#### WRITTEN TASK
Rewrite the lines below, replacing every "Where should I click to" with "Which point should I click to" and leaving all else unchanged.

---+---

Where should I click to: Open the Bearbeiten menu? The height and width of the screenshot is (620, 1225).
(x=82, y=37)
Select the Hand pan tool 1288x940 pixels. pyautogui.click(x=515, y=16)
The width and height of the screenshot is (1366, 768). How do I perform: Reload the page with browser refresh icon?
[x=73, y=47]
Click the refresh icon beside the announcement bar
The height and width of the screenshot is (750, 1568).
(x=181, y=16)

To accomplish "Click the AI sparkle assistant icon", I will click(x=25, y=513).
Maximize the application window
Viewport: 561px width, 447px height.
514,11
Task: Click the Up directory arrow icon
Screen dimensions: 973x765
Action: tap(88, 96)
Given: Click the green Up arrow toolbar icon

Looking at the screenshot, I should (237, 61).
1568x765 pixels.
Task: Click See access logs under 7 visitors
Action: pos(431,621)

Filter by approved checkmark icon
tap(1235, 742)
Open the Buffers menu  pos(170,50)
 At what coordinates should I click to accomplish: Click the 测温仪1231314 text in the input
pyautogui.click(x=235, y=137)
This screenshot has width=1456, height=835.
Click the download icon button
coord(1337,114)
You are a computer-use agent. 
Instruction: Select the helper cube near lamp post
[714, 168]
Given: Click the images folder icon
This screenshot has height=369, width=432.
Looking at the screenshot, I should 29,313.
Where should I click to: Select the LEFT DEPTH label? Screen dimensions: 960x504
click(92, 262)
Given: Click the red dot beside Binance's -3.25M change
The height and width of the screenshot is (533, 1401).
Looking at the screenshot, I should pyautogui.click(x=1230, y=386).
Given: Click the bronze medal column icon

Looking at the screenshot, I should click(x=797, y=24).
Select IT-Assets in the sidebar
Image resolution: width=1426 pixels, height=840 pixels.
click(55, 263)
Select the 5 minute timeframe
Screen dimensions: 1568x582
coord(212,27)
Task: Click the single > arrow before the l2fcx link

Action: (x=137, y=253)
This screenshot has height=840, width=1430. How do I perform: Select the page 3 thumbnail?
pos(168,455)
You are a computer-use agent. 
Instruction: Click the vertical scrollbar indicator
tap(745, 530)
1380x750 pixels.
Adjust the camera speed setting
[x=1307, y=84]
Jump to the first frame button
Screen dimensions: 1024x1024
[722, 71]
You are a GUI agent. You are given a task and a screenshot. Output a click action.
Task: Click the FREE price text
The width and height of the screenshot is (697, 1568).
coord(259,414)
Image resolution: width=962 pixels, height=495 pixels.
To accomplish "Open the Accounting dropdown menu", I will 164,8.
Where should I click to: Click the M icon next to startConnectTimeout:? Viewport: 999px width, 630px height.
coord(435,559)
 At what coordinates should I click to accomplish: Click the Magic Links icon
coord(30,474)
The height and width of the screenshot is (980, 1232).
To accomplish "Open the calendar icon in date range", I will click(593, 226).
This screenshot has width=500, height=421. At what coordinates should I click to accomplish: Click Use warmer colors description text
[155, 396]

---+---

#### SOLUTION
Which point should I click to: Open the Bearbeiten menu? The height and width of the screenshot is (620, 1225).
(x=82, y=37)
Select the Hand pan tool 1288x940 pixels. pyautogui.click(x=515, y=16)
The width and height of the screenshot is (1366, 768). How do I perform: Reload the page with browser refresh icon?
[x=73, y=47]
Click the refresh icon beside the announcement bar
The height and width of the screenshot is (750, 1568).
(x=181, y=16)

To accomplish "Click the AI sparkle assistant icon", I will click(x=25, y=513).
Maximize the application window
Viewport: 561px width, 447px height.
514,11
Task: Click the Up directory arrow icon
Screen dimensions: 973x765
Action: tap(88, 96)
Given: Click the green Up arrow toolbar icon

Looking at the screenshot, I should (237, 61).
1568x765 pixels.
Task: Click See access logs under 7 visitors
Action: pos(431,621)

Filter by approved checkmark icon
tap(1235, 742)
Open the Buffers menu  pos(170,50)
 At what coordinates should I click to accomplish: Click the 测温仪1231314 text in the input
pyautogui.click(x=235, y=137)
This screenshot has width=1456, height=835.
Click the download icon button
coord(1337,114)
You are a computer-use agent. 
Instruction: Select the helper cube near lamp post
[714, 168]
Given: Click the images folder icon
This screenshot has height=369, width=432.
Looking at the screenshot, I should 29,313.
Which point should I click to: Select the LEFT DEPTH label? Screen dimensions: 960x504
click(92, 262)
Given: Click the red dot beside Binance's -3.25M change
The height and width of the screenshot is (533, 1401).
Looking at the screenshot, I should pyautogui.click(x=1230, y=386).
Given: Click the bronze medal column icon

Looking at the screenshot, I should click(x=797, y=24).
Select IT-Assets in the sidebar
Image resolution: width=1426 pixels, height=840 pixels.
click(55, 263)
Select the 5 minute timeframe
Screen dimensions: 1568x582
coord(212,27)
Task: Click the single > arrow before the l2fcx link

Action: (x=137, y=253)
This screenshot has height=840, width=1430. How do I perform: Select the page 3 thumbnail?
pos(168,455)
You are a computer-use agent. 
Instruction: Click the vertical scrollbar indicator
tap(745, 530)
1380x750 pixels.
Adjust the camera speed setting
[x=1307, y=84]
Jump to the first frame button
Screen dimensions: 1024x1024
[722, 71]
You are a GUI agent. You are given a task and a screenshot. Output a click action.
Task: Click the FREE price text
The width and height of the screenshot is (697, 1568).
coord(259,414)
Image resolution: width=962 pixels, height=495 pixels.
To accomplish "Open the Accounting dropdown menu", I will 164,8.
Which point should I click to: Click the M icon next to startConnectTimeout:? Viewport: 999px width, 630px height.
coord(435,559)
 At what coordinates should I click to accomplish: Click the Magic Links icon
coord(30,474)
The height and width of the screenshot is (980, 1232).
To accomplish "Open the calendar icon in date range", I will click(593, 226).
This screenshot has width=500, height=421. At what coordinates should I click to accomplish: Click Use warmer colors description text
[155, 396]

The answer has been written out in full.